The story of Monsters

Playwright Robert Reid reveals how On the Production of Monsters came into being.

“On the Production of Monsters”: began about five years ago now, I think around 2007, as a three day reading at La Mama for their Explorations Season. I’d pitched a new work to La Mama about ten months before – from memory, it was about people living in the sewers of Melbourne – but by the time we’d got to actually programming it, I’d gone off the idea. I still had the three days to develop something, and I didn’t want to waste it as time in front of an audience is an increasingly rare commodity, so I took it as an opportunity to write an entirely new piece.

At the time the Bill Henson case was breaking in the news and the reaction of the wider community to the issues involved, and the level of emotive rhetoric rather than informed and calm discourse, struck a deeply disturbing note for me. Particularly as the accusations of depravity that were being leveled at Henson also gave vent to what seemed like a deep suspicion of the arts, all arts, in Australia.

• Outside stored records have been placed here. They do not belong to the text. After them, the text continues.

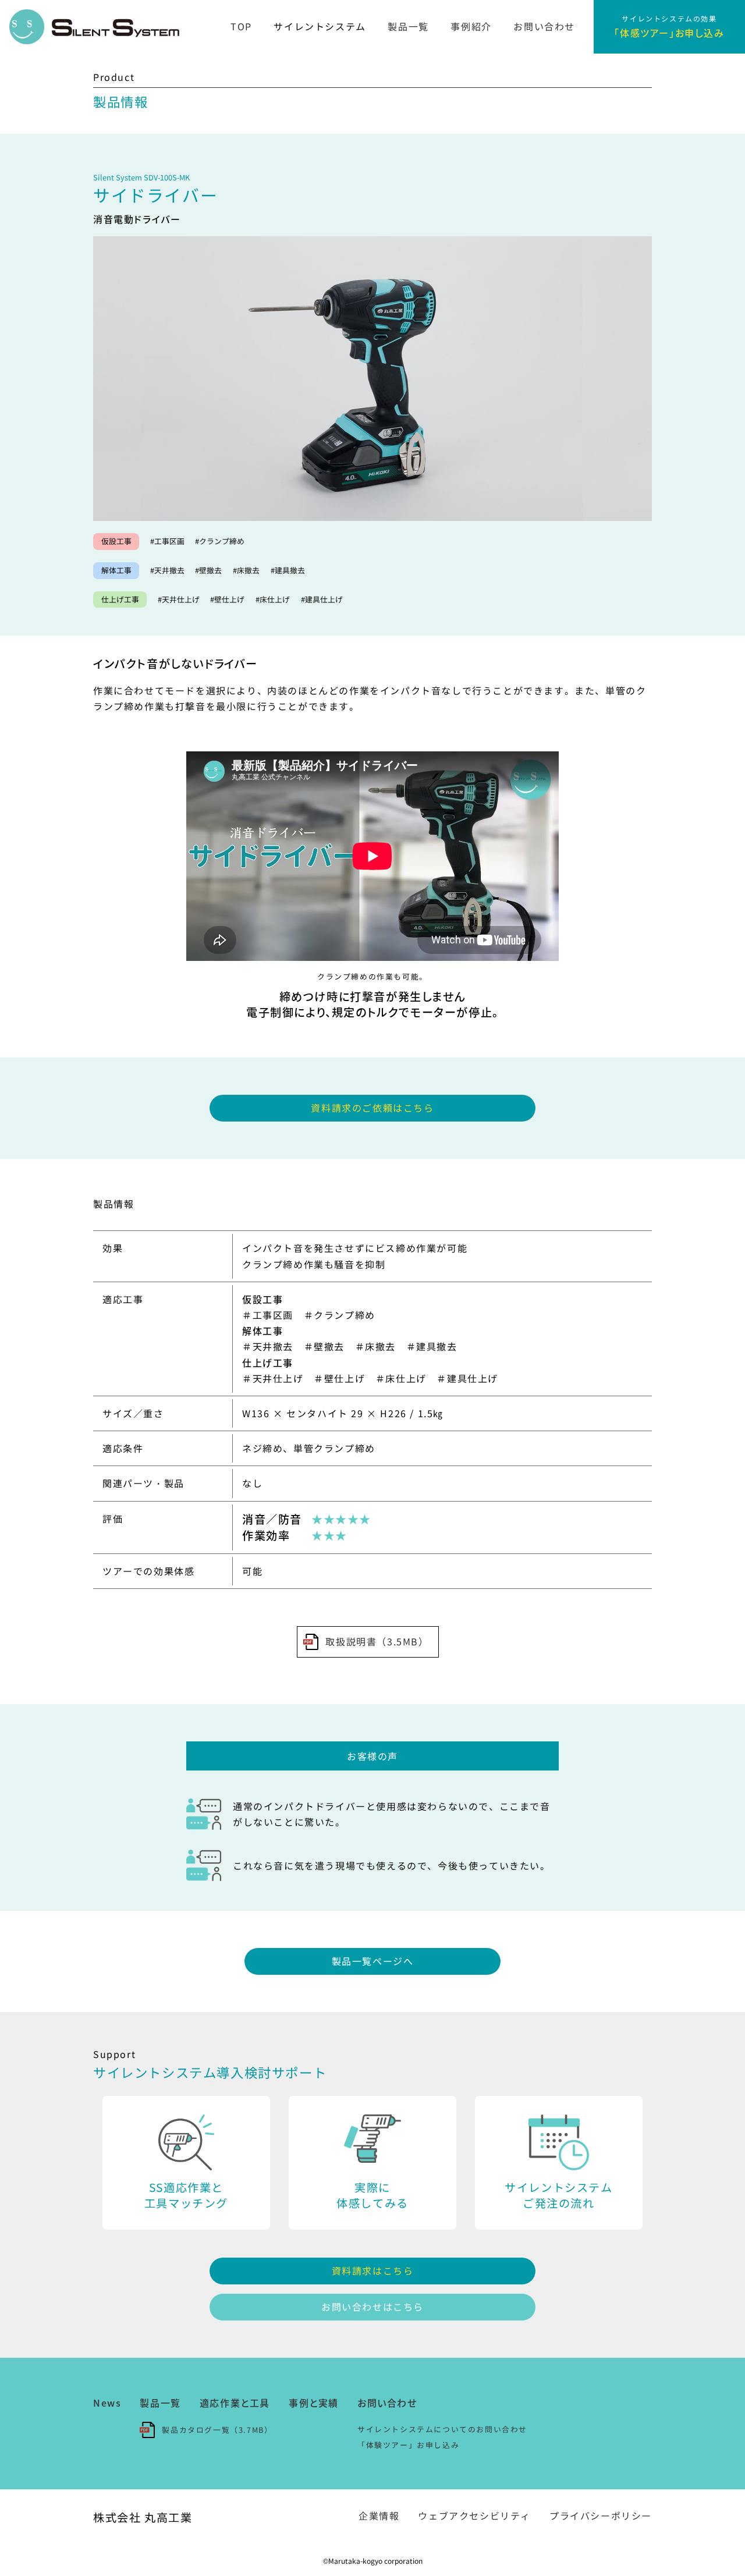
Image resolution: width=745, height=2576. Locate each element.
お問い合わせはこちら (372, 2307)
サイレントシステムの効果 (669, 26)
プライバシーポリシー (600, 2515)
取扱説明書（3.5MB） (376, 1641)
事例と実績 (314, 2403)
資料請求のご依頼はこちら (372, 1108)
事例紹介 (470, 26)
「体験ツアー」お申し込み (408, 2444)
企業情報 (379, 2515)
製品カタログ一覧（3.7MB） (217, 2429)
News (107, 2403)
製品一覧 (408, 26)
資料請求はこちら (373, 2270)
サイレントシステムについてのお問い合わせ (442, 2429)
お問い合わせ (544, 26)
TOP (241, 26)
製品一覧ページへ (373, 1961)
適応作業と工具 (235, 2403)
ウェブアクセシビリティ (474, 2515)
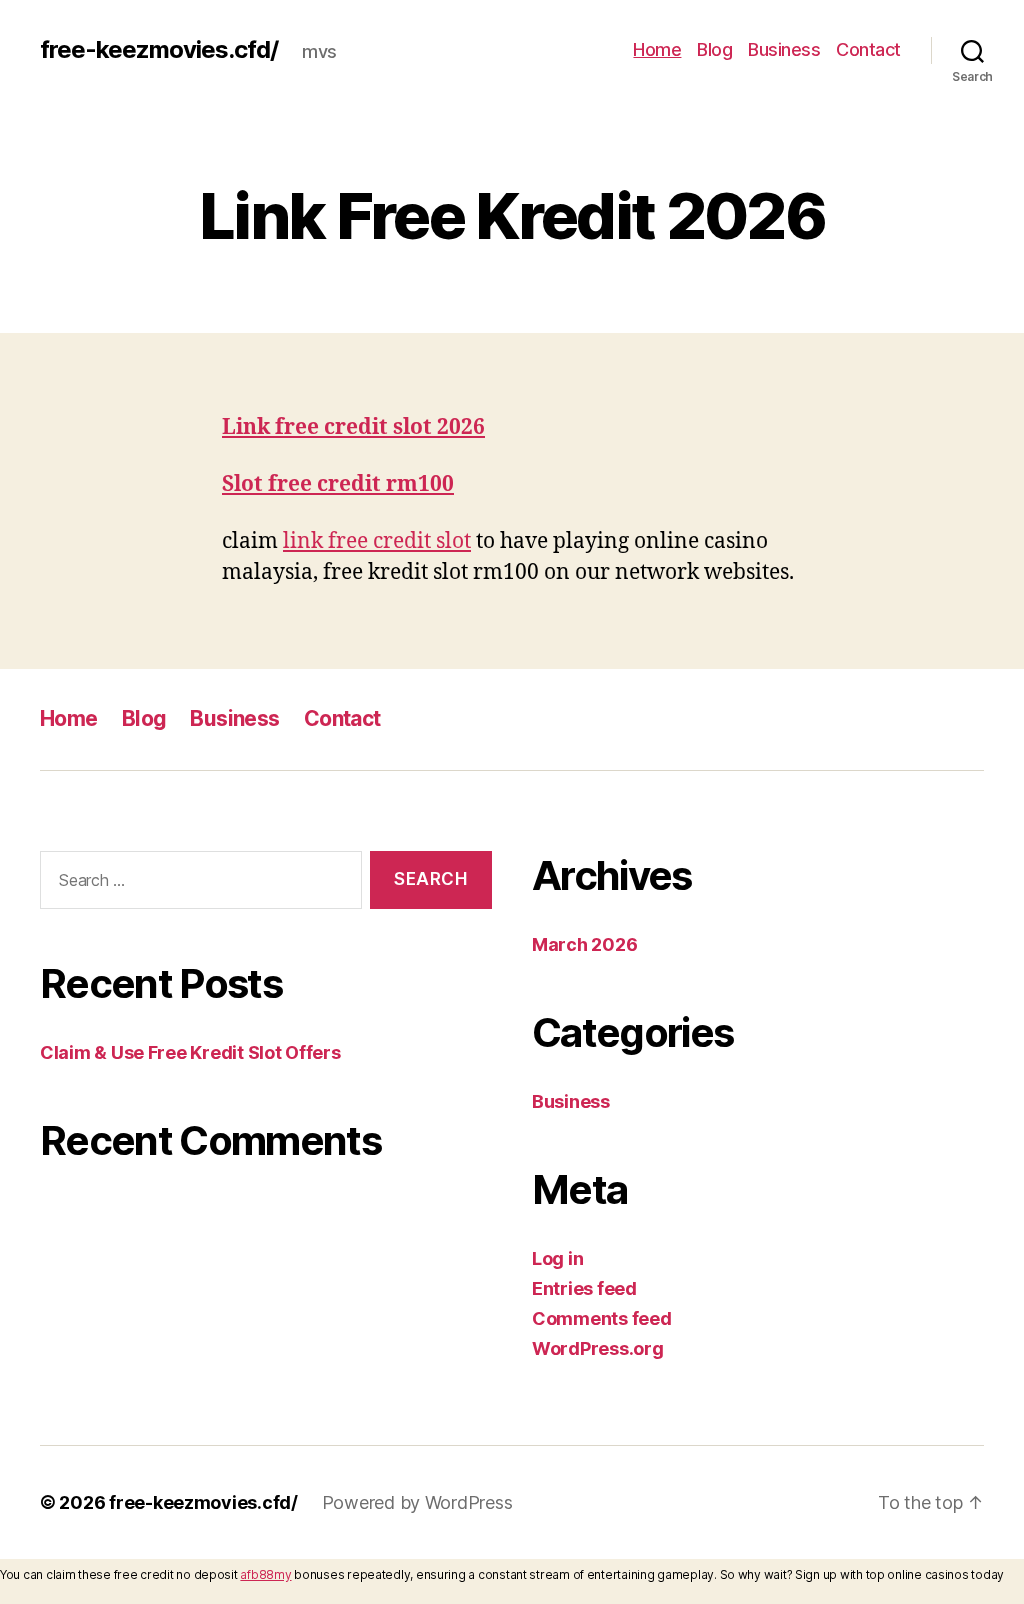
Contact (868, 49)
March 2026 (584, 944)
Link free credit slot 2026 (353, 427)
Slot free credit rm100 (338, 484)
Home (657, 49)
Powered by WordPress (417, 1502)
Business (784, 49)
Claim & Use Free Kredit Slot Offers (190, 1052)
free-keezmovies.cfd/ (159, 50)
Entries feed (584, 1288)
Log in (557, 1258)
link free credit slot (377, 541)
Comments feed (602, 1318)
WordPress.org (598, 1348)
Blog (714, 49)
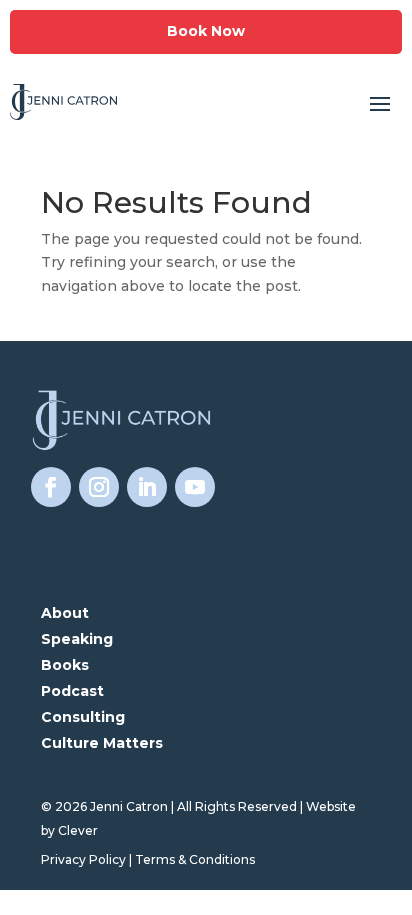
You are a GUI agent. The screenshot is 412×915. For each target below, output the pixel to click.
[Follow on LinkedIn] (147, 487)
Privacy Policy (83, 859)
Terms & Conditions (195, 859)
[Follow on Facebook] (51, 487)
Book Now (206, 31)
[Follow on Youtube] (195, 487)
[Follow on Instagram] (99, 487)
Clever (78, 830)
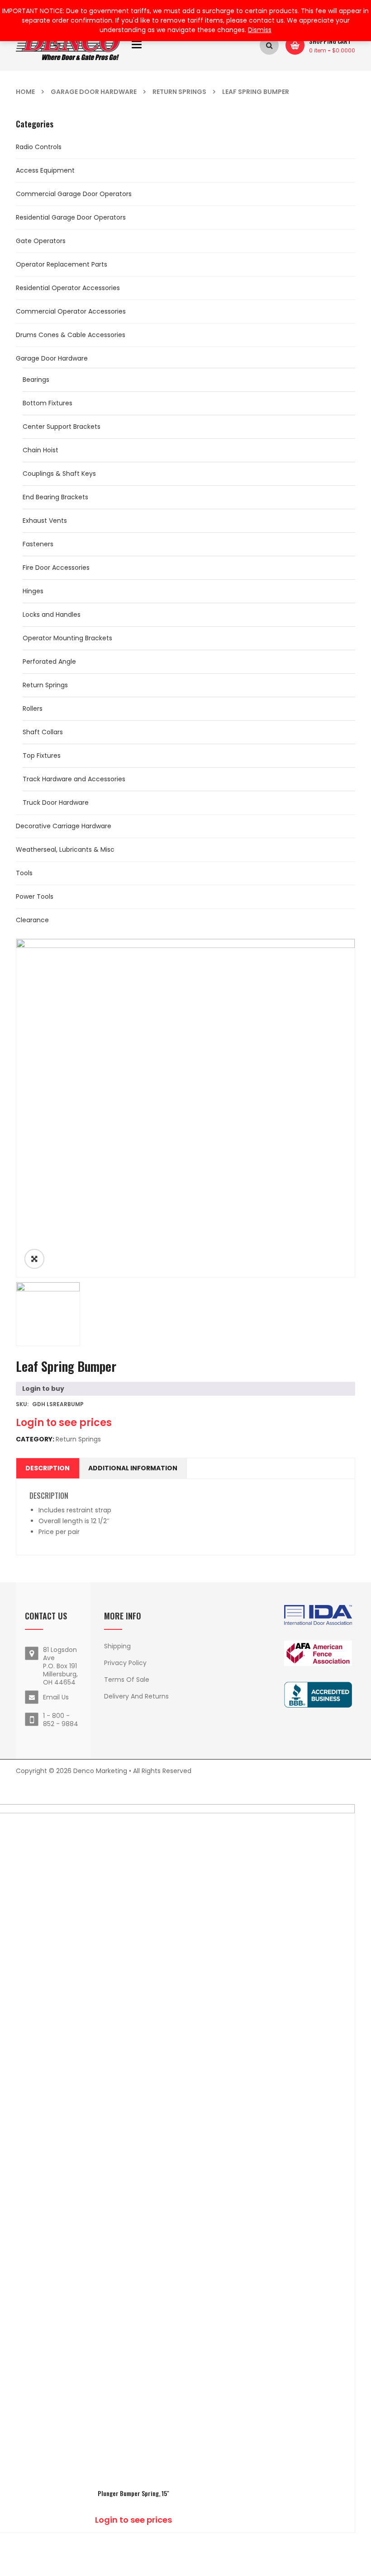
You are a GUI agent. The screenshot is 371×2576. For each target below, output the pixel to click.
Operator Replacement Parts (61, 264)
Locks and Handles (52, 614)
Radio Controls (39, 146)
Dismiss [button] (259, 29)
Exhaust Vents (45, 520)
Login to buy (43, 1388)
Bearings (36, 379)
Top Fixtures (42, 755)
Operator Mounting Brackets (67, 638)
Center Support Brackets (61, 426)
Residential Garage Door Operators (71, 217)
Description (47, 1468)
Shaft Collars (43, 732)
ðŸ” (34, 1259)
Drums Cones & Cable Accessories (70, 334)
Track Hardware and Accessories (74, 779)
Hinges (33, 591)
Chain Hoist (40, 450)
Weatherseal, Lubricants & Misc (65, 849)
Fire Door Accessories (56, 567)
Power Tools (34, 896)
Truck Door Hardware (56, 802)
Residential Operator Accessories (68, 287)
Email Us (56, 1697)
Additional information (132, 1468)
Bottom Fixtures (47, 403)
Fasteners (38, 544)
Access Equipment (45, 170)
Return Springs (179, 91)
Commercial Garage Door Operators (74, 193)
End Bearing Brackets (55, 497)
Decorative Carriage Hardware (63, 826)
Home (25, 91)
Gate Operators (41, 240)
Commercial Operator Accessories (71, 311)
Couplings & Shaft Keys (59, 473)
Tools (24, 872)
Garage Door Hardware (94, 91)
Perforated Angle (49, 661)
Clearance (32, 919)
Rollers (33, 708)
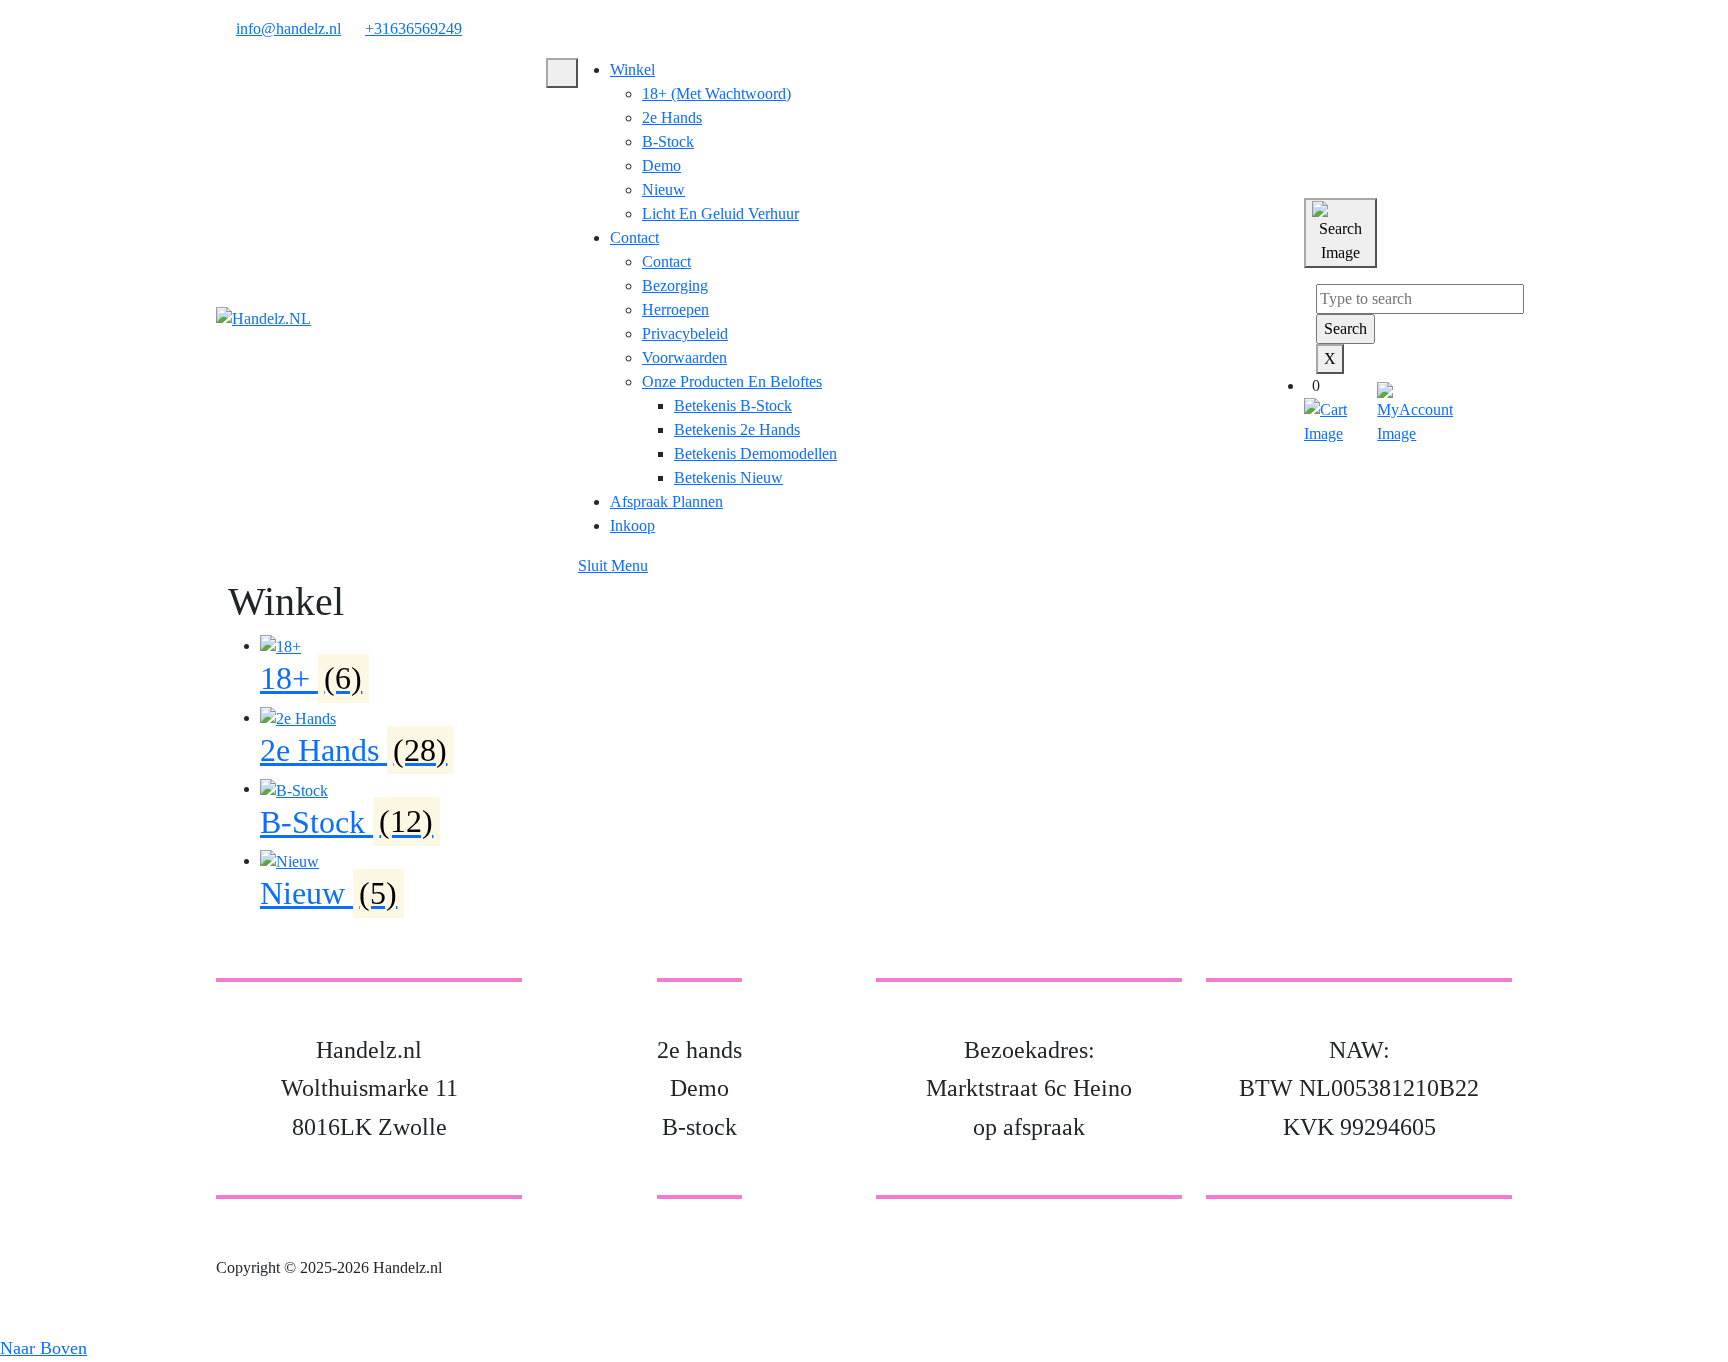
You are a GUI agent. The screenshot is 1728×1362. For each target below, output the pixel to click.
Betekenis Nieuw (728, 477)
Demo (661, 165)
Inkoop (632, 525)
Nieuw (663, 189)
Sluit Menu (613, 565)
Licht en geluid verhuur (720, 213)
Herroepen (675, 309)
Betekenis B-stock (733, 405)
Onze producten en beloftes (732, 381)
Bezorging (675, 285)
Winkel (632, 69)
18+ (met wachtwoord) (716, 93)
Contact (634, 237)
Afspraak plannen (666, 501)
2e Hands (672, 117)
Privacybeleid (685, 333)
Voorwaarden (684, 357)
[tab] (562, 73)
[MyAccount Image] (1415, 412)
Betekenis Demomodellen (755, 453)
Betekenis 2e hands (737, 429)
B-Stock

For four Sundays, actors Georgina Capper and Mark Tregonning worked with me on the text, now called The New Black, and we presented a showing of where we’d gotten to with it.

Peter Evans was Artistic Associate at MTC at this point and I found myself meeting with him about the The New Black. I’m not sure how he found out about it, but he had read it and seemed keen, and off the back of it asked me to write a draft of another new play – which eventually became The Joy of Text. While I was working on The Joy of Text, The New Black was shortlisted for the Kit Denton Fellowship at the 2009 AWGIE Awards. It was up against Back to Back’s Ganesh Vs The Third Reich which ultimately received the fellowship. Even being considered alongside that play was an honour.

Peter Evans ended up directing a reading of The New Black at Playwriting Australia National Playwriting Festival in 2010. That reading resulted in The New Black being selected for a two week workshop at Hightide Festival in the UK at the beginning of 2011. At some point another reading of it was staged at MKA Theatre of New Writing, directed by Peita Collard.

Finally, when Aidan Fennessy was programming this year’s Lawler Studio season, he asked if I thought The New Black would work as part of it. Of course, I’ve been wanting to see this play produced for five years now, so I said yes immediately (even though we both knew it needed some redrafting before I was really going to be happy with it. I’m a terrible pain to directors that way I think).

Throughout the process of working on it in the independent theatre community, I’d never really been satisfied with the title. Looking back at the very first draft of this play, the file name says I originally called it Helpful People, which reminds me I was a touch influenced by Patrick White’s A Cheery Soul at the time. Redrafting it for MTC gave me the chance to really make it a polished and complete work. Part of that was also finding a title that properly reflected what the work was actually about. I settled on “On The Production of Monsters”: as a summation of everything the play speaks to – that hysteria and moral panic can only result in the production of more monsters.